Selain Meru Tumpang Tiga, terdapat Pelinggih Sanggara Agung yang menyerupai Padmasana untuk menstanakan tirtha yang diambil dari Pura Tirtha saat upacara penting di Pura Penataran Agung Besakih.

Pura Gelap juga memiliki Pelinggih Dasar Sapta Patala, yang digunakan untuk memuja Tuhan sebagai jiwa alam bawah yang terdiri dari tujuh lapisan, yang disebut Sapta Patala. Unsur-unsur Sapta Patala ini berfungsi sesuai dengan sinar alam semesta setelah menerima energi tersebut. Kerja sama alam inilah yang memungkinkan berlangsungnya kehidupan di bumi.

Penutup

Pura Gelap di tengah kompleks Pura Besakih mengajarkan kita tentang pentingnya memahami dan memelihara kerja sama unsur alam yang ada.

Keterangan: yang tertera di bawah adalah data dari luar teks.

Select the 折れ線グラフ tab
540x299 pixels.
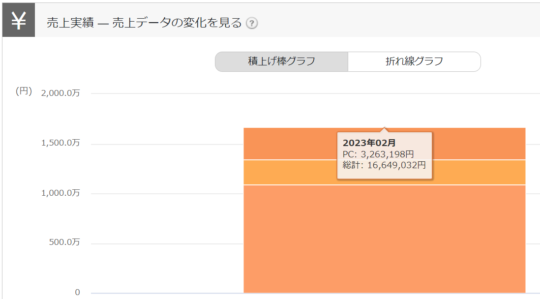click(x=414, y=61)
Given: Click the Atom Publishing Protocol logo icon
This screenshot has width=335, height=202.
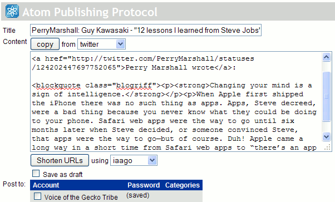Looking at the screenshot, I should [x=12, y=11].
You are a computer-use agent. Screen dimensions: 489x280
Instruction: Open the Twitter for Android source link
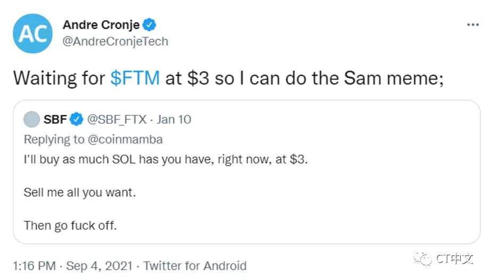click(x=195, y=266)
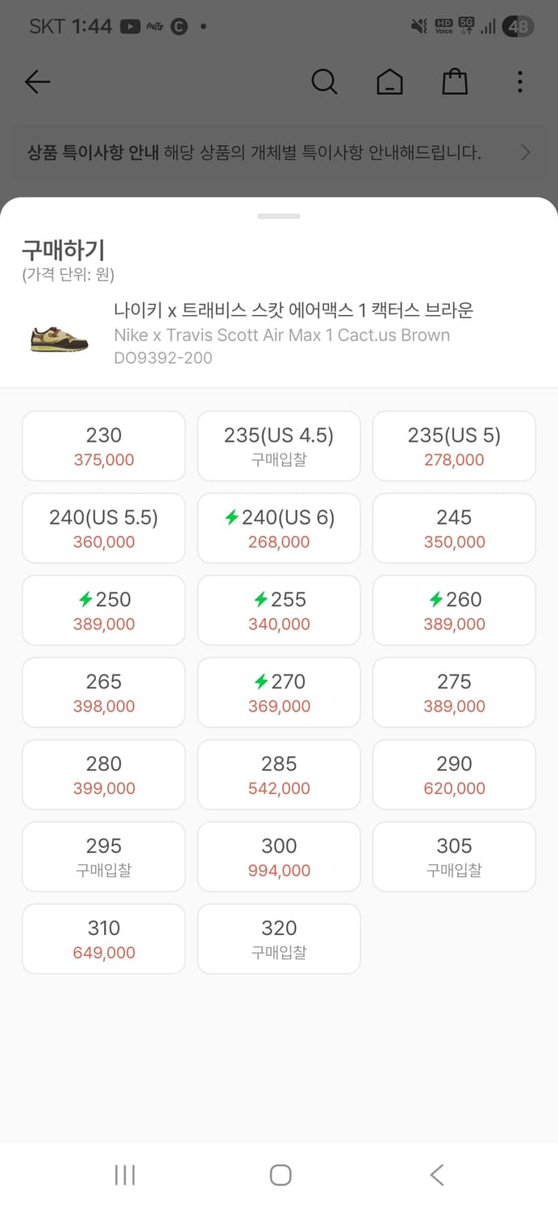The image size is (558, 1209).
Task: Open the search magnifier icon
Action: coord(324,81)
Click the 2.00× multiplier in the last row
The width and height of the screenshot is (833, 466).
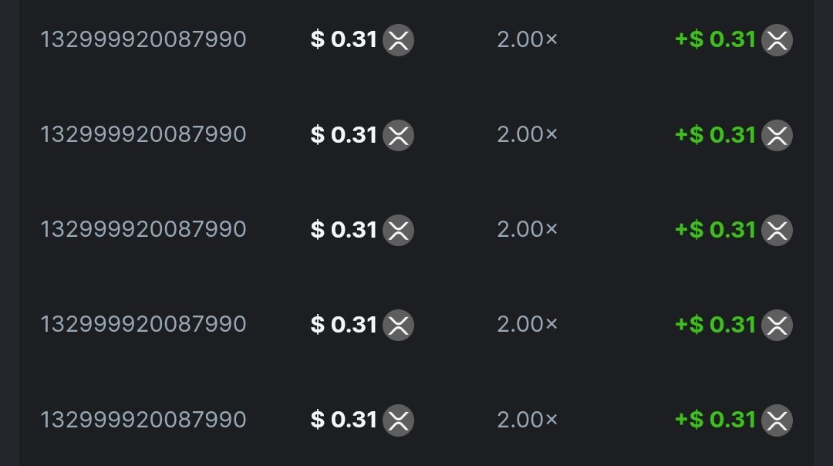(527, 420)
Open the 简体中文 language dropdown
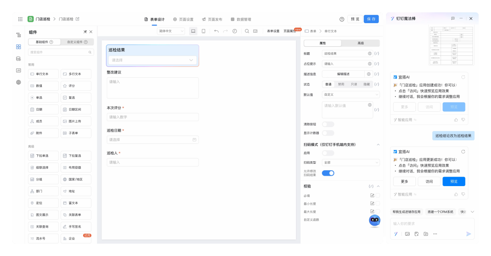 point(171,31)
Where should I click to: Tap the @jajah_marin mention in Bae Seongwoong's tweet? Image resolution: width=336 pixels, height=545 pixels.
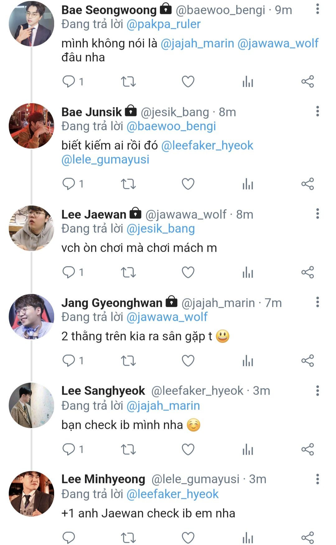tap(197, 43)
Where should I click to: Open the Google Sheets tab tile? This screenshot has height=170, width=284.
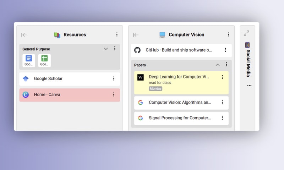pos(44,60)
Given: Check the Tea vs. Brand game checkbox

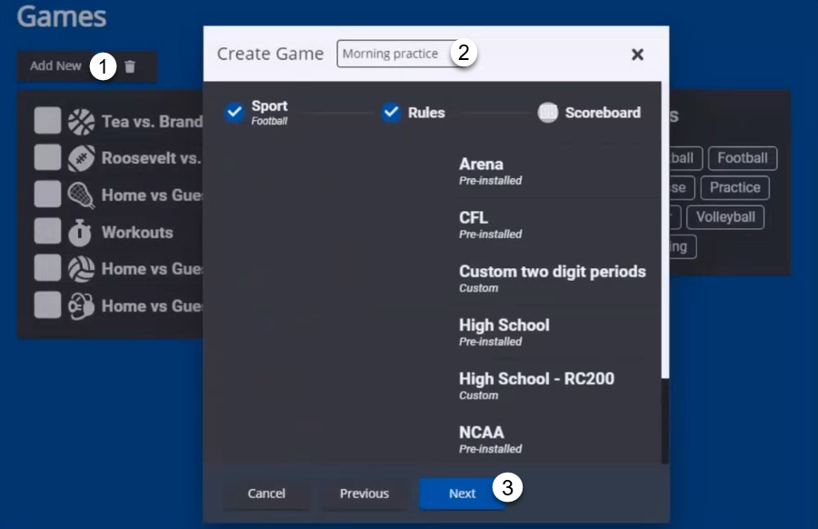Looking at the screenshot, I should click(x=47, y=122).
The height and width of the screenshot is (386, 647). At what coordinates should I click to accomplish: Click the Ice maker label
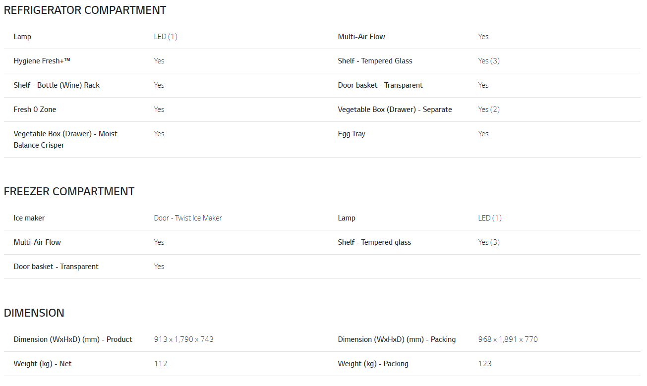click(29, 218)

Kerja sama ini menjadi fondasi bagi kehidupan di bumi, dan diatur oleh Rta, atau hukum alam yang merupakan ciptaan Tuhan.

Merusak proses alam yang diatur oleh Rta sama dengan melanggar takdir Tuhan dan merupakan dosa. Oleh karena itu, sebagai manusia, kita memiliki tanggung jawab untuk menjaga harmoni dengan alam dan menghormati keberadaan semua unsur yang ada.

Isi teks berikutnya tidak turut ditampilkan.